Given instruction: Format the lines beginning with the one that contains "You are a computer-use" and ending with the one that contains "This screenshot has height=566, width=1280." as a JSON list of strings, one string per line, leaving out any blank lines.

Entries from a data source:
________

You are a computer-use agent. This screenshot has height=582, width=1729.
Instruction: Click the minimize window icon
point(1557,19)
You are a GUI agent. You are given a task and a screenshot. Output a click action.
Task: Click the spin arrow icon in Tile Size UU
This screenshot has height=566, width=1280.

________

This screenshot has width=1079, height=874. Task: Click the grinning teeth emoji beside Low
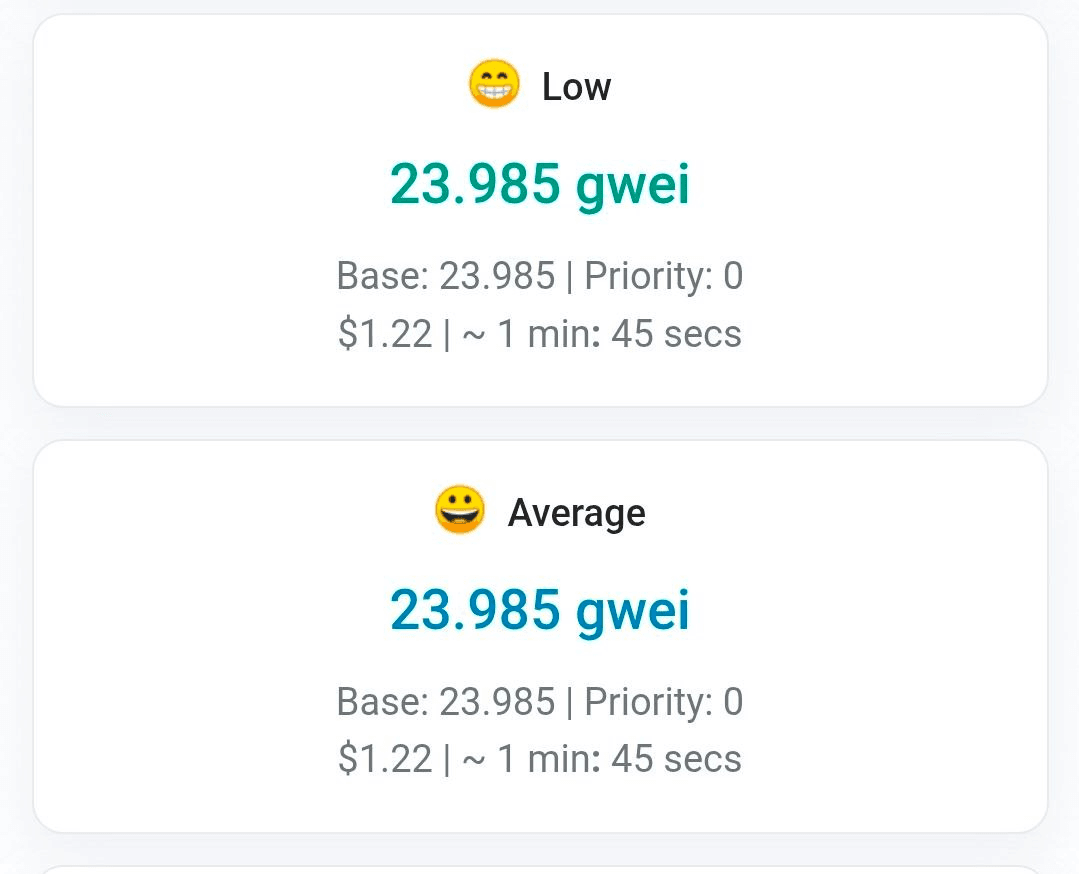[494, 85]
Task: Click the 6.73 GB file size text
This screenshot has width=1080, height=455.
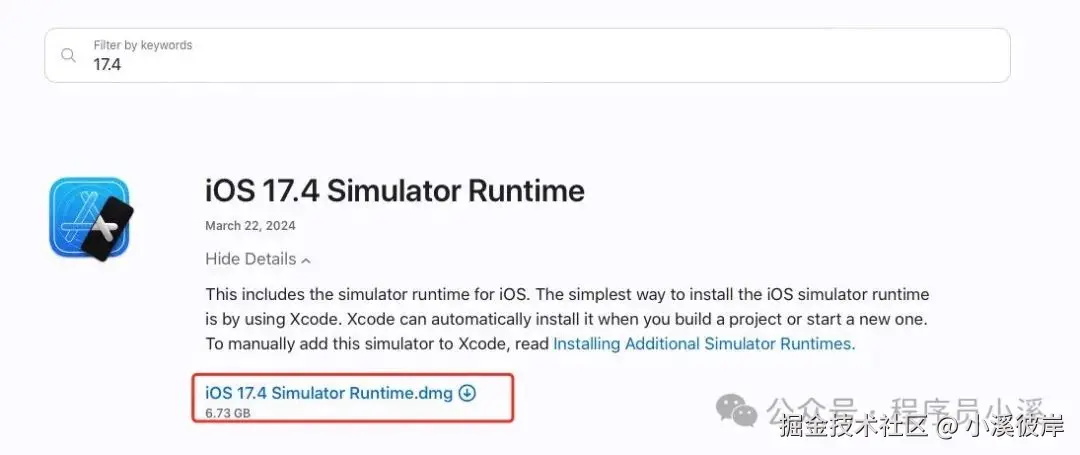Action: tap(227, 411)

________

Correct answer:
[
  "You are a computer-use agent. This screenshot has height=582, width=1729.",
  "Instruction: Click the minimize window icon",
  "point(1557,19)",
  "You are a GUI agent. You are given a task and a screenshot. Output a click action.",
  "Task: Click the spin arrow icon in Tile Size UU",
  "This screenshot has height=566, width=1280."
]